En réalité ce n’est pas l’orientation elle-même qu’elle conteste - elle ne souhaite pas être orientée vers le milieu ordinaire - mais le type d’établissement qui accompagne cette orientation, à savoir les trois établissement d’aide par le travail que mentionne la décision, situés à Villefranche-sur-Saône, à Dardilly, et à Couzon-au-Mont d’Or.
Elle sollicite du tribunal qu’il l’oriente vers un ESAT « hors les murs », en l’occurrence géré par l’association pour l’insertion sociale et professionnelle des personnes handicapées (ADAPT). Ce type de structure permet le placement en continu ou non, de la personne handicapée en milieu ordinaire de travail, en lui faisant bénéficier de l’accompagnement et du suivi des travailleurs sociaux. Un tel dispositif peut constituer un sas entre milieu protégé, en ESAT « classique », et milieu ordinaire de travail.
La question est tout à fait inédite.
D’abord en ce qu’elle sollicite l’étendue de votre pouvoir de juge de plein contentieux à l’oeuvre dans ce type de contentieux. Jusqu’à présent, vous réformiez une décision d’orientation, soit en orientant la personne handicapée vers le milieu ordinaire, si ses capacités le lui permettaient, soit en l’orientant vers un ESAT, si elle ne démontrait pas les aptitudes nécessaires au travail en milieu ordinaire, i.e. le marché du travail, tout en témoignant d’une capacité de travail telle que définie par les articles R. 241-3 et R. 243-3 du code de l’action sociale et des familles.
Les textes ne prévoient d’ailleurs qu’établissement ou service d’aide par le travail (« classiques »), marché du travail, centre de rééducation professionnelle (article L. 5213-2 du code du travail).
Cela étant, il vous est possible, selon nous, de censurer la désignation du ou des établissements associés à la décision d’orientation, désignation formant une décision détachable de cette décision d’orientation, pour y substituer un ou d’autres établissements, quel que soit leur type.
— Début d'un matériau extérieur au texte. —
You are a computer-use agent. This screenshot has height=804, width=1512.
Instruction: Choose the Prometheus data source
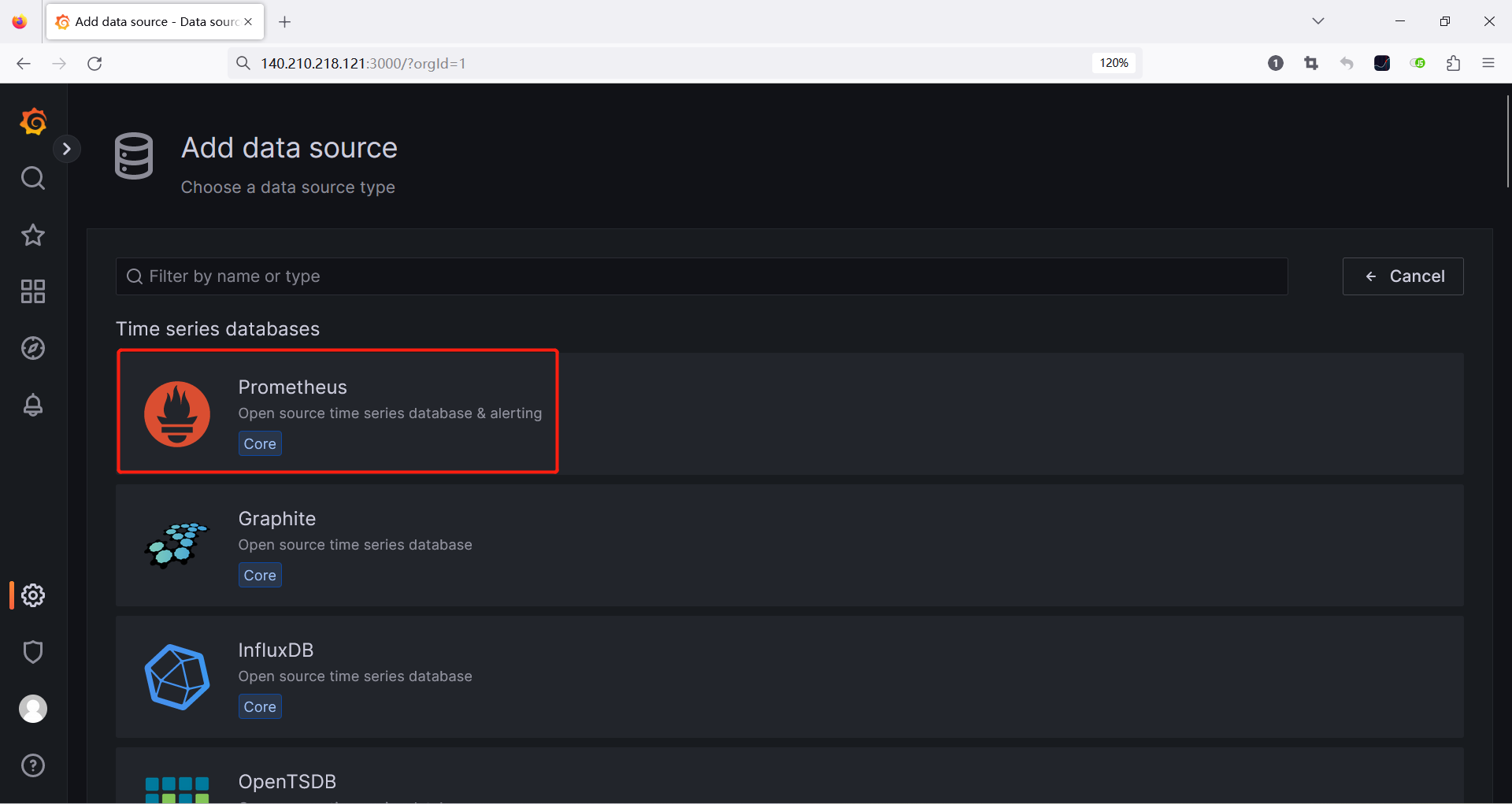338,412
On peut très bien imaginer par exemple qu’un ESAT proche du domicile de la personne handicapée soit substitué à un ESAT qui en serait trop éloigné. Et un ESAT hors les murs pourrait ainsi être substitué à un ou des ESAT « classiques ».
De la sorte seraient estampillées ces expériences originales tentées par les structures associatives telles l’ADAPT, prélude à la création d’une nouvelle orientation, vers un ESAT ouvert ou « hors les murs ».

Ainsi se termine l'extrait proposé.